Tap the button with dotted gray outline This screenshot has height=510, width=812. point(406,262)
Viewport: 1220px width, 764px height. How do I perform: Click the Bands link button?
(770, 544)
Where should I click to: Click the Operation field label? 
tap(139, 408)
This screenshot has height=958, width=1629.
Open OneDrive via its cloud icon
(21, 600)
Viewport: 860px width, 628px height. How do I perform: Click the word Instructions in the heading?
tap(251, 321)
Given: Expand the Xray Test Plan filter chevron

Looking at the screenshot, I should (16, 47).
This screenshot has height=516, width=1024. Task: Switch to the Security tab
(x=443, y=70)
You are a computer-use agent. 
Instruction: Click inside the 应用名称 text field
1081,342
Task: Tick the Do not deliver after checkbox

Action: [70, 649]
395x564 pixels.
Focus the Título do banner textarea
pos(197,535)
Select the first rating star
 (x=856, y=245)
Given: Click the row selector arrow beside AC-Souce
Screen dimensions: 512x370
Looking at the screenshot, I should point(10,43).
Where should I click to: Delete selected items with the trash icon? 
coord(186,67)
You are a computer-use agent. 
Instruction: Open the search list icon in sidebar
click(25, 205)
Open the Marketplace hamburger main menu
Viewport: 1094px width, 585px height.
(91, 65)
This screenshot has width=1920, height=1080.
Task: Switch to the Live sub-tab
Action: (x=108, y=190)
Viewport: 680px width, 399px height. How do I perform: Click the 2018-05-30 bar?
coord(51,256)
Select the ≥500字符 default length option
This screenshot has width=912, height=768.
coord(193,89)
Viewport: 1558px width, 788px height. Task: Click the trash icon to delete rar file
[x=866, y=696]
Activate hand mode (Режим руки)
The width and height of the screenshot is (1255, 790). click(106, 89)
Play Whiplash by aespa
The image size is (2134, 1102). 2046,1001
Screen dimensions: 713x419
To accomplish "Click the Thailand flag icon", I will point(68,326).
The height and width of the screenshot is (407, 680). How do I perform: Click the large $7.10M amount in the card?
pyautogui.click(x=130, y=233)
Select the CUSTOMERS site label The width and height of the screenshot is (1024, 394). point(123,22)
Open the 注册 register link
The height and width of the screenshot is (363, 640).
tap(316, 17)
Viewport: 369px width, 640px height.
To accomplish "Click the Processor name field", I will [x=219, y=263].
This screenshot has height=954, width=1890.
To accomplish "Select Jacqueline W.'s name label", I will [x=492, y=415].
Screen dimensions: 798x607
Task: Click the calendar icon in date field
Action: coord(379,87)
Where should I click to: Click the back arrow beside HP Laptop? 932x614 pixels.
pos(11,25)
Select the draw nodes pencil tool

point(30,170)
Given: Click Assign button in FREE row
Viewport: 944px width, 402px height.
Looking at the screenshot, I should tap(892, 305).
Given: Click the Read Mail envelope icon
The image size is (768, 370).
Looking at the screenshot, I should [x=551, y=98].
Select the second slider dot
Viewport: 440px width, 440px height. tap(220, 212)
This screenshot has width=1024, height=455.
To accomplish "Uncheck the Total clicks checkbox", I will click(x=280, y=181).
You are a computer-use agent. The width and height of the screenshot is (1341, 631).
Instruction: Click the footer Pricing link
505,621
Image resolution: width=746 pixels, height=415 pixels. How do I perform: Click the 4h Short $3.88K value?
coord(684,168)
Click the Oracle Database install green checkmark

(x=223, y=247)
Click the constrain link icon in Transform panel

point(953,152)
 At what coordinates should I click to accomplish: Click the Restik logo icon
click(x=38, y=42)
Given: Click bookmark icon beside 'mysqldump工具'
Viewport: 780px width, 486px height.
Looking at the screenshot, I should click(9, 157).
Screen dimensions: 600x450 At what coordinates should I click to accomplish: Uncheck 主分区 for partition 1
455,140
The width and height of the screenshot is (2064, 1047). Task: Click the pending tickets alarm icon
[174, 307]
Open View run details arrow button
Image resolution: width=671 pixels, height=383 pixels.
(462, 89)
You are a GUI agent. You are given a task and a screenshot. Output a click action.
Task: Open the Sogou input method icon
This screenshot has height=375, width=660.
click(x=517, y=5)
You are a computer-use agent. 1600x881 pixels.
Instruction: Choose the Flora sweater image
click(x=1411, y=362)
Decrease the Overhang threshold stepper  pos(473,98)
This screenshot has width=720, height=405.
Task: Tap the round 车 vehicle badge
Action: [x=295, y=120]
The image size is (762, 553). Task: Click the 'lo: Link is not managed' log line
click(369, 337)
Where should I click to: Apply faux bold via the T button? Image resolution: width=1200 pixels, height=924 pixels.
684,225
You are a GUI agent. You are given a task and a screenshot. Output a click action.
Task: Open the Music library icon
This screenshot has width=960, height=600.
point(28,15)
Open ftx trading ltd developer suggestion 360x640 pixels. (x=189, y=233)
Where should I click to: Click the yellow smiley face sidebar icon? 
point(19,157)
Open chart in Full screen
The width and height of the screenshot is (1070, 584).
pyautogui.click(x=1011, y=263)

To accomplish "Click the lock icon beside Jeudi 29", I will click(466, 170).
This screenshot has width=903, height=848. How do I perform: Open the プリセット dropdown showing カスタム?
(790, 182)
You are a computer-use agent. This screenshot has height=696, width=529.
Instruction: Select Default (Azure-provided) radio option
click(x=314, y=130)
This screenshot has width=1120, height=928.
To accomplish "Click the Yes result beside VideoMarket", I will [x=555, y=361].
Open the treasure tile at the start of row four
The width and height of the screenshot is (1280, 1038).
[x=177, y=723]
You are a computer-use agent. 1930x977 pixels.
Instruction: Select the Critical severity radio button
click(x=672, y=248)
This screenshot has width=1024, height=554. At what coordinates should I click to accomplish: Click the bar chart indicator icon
◆ ◆ ◆
(WHAT TO DO) The response should consist of the entries above, retyped exactly.

(REPLY)
Tap the button with dotted gray outline This screenshot has height=510, width=812. point(406,262)
Viewport: 1220px width, 764px height. How do I perform: Click the Bands link button?
(770, 544)
Where should I click to: Click the Operation field label? 
tap(139, 408)
This screenshot has height=958, width=1629.
Open OneDrive via its cloud icon
(21, 600)
Viewport: 860px width, 628px height. How do I perform: Click the word Instructions in the heading?
tap(251, 321)
Given: Expand the Xray Test Plan filter chevron

Looking at the screenshot, I should (16, 47).
This screenshot has height=516, width=1024. Task: Switch to the Security tab
(x=443, y=70)
You are a computer-use agent. 
Instruction: Click inside the 应用名称 text field
1081,342
Task: Tick the Do not deliver after checkbox

Action: [70, 649]
395x564 pixels.
Focus the Título do banner textarea
pos(197,535)
Select the first rating star
 (x=856, y=245)
Given: Click the row selector arrow beside AC-Souce
Screen dimensions: 512x370
Looking at the screenshot, I should point(10,43).
Where should I click to: Delete selected items with the trash icon? 
coord(186,67)
You are a computer-use agent. 
Instruction: Open the search list icon in sidebar
click(25, 205)
Open the Marketplace hamburger main menu
Viewport: 1094px width, 585px height.
(91, 65)
This screenshot has width=1920, height=1080.
Task: Switch to the Live sub-tab
Action: (x=108, y=190)
Viewport: 680px width, 399px height. How do I perform: Click the 2018-05-30 bar?
coord(51,256)
Select the ≥500字符 default length option
This screenshot has width=912, height=768.
coord(193,89)
Viewport: 1558px width, 788px height. Task: Click the trash icon to delete rar file
[x=866, y=696]
Activate hand mode (Режим руки)
The width and height of the screenshot is (1255, 790). click(106, 89)
Play Whiplash by aespa
The image size is (2134, 1102). 2046,1001
Screen dimensions: 713x419
To accomplish "Click the Thailand flag icon", I will point(68,326).
The height and width of the screenshot is (407, 680). How do I perform: Click the large $7.10M amount in the card?
pyautogui.click(x=130, y=233)
Select the CUSTOMERS site label The width and height of the screenshot is (1024, 394). point(123,22)
Open the 注册 register link
The height and width of the screenshot is (363, 640).
tap(316, 17)
Viewport: 369px width, 640px height.
To accomplish "Click the Processor name field", I will [x=219, y=263].
This screenshot has height=954, width=1890.
To accomplish "Select Jacqueline W.'s name label", I will [x=492, y=415].
Screen dimensions: 798x607
Task: Click the calendar icon in date field
Action: coord(379,87)
Where should I click to: Click the back arrow beside HP Laptop? 932x614 pixels.
pos(11,25)
Select the draw nodes pencil tool

point(30,170)
Given: Click Assign button in FREE row
Viewport: 944px width, 402px height.
Looking at the screenshot, I should tap(892, 305).
Given: Click the Read Mail envelope icon
The image size is (768, 370).
Looking at the screenshot, I should [x=551, y=98].
Select the second slider dot
Viewport: 440px width, 440px height. tap(220, 212)
This screenshot has width=1024, height=455.
To accomplish "Uncheck the Total clicks checkbox", I will click(x=280, y=181).
You are a computer-use agent. The width and height of the screenshot is (1341, 631).
Instruction: Click the footer Pricing link
505,621
Image resolution: width=746 pixels, height=415 pixels. How do I perform: Click the 4h Short $3.88K value?
coord(684,168)
Click the Oracle Database install green checkmark

(x=223, y=247)
Click the constrain link icon in Transform panel

point(953,152)
 At what coordinates should I click to accomplish: Click the Restik logo icon
click(x=38, y=42)
Given: Click bookmark icon beside 'mysqldump工具'
Viewport: 780px width, 486px height.
Looking at the screenshot, I should click(9, 157).
Screen dimensions: 600x450 At what coordinates should I click to accomplish: Uncheck 主分区 for partition 1
455,140
The width and height of the screenshot is (2064, 1047). Task: Click the pending tickets alarm icon
[174, 307]
Open View run details arrow button
Image resolution: width=671 pixels, height=383 pixels.
(462, 89)
You are a GUI agent. You are given a task and a screenshot. Output a click action.
Task: Open the Sogou input method icon
This screenshot has height=375, width=660.
click(x=517, y=5)
You are a computer-use agent. 1600x881 pixels.
Instruction: Choose the Flora sweater image
click(x=1411, y=362)
Decrease the Overhang threshold stepper  pos(473,98)
This screenshot has width=720, height=405.
Task: Tap the round 车 vehicle badge
Action: [x=295, y=120]
The image size is (762, 553). Task: Click the 'lo: Link is not managed' log line
click(369, 337)
Where should I click to: Apply faux bold via the T button? Image resolution: width=1200 pixels, height=924 pixels.
684,225
You are a GUI agent. You are given a task and a screenshot. Output a click action.
Task: Open the Music library icon
This screenshot has width=960, height=600.
point(28,15)
Open ftx trading ltd developer suggestion 360x640 pixels. (x=189, y=233)
Where should I click to: Click the yellow smiley face sidebar icon? 
point(19,157)
Open chart in Full screen
The width and height of the screenshot is (1070, 584).
pyautogui.click(x=1011, y=263)

To accomplish "Click the lock icon beside Jeudi 29", I will click(466, 170).
This screenshot has width=903, height=848. How do I perform: Open the プリセット dropdown showing カスタム?
(790, 182)
You are a computer-use agent. This screenshot has height=696, width=529.
Instruction: Select Default (Azure-provided) radio option
click(x=314, y=130)
This screenshot has width=1120, height=928.
To accomplish "Click the Yes result beside VideoMarket", I will [x=555, y=361].
Open the treasure tile at the start of row four
The width and height of the screenshot is (1280, 1038).
[x=177, y=723]
You are a computer-use agent. 1930x977 pixels.
Instruction: Select the Critical severity radio button
click(x=672, y=248)
This screenshot has width=1024, height=554. At what coordinates should I click to accomplish: Click the bar chart indicator icon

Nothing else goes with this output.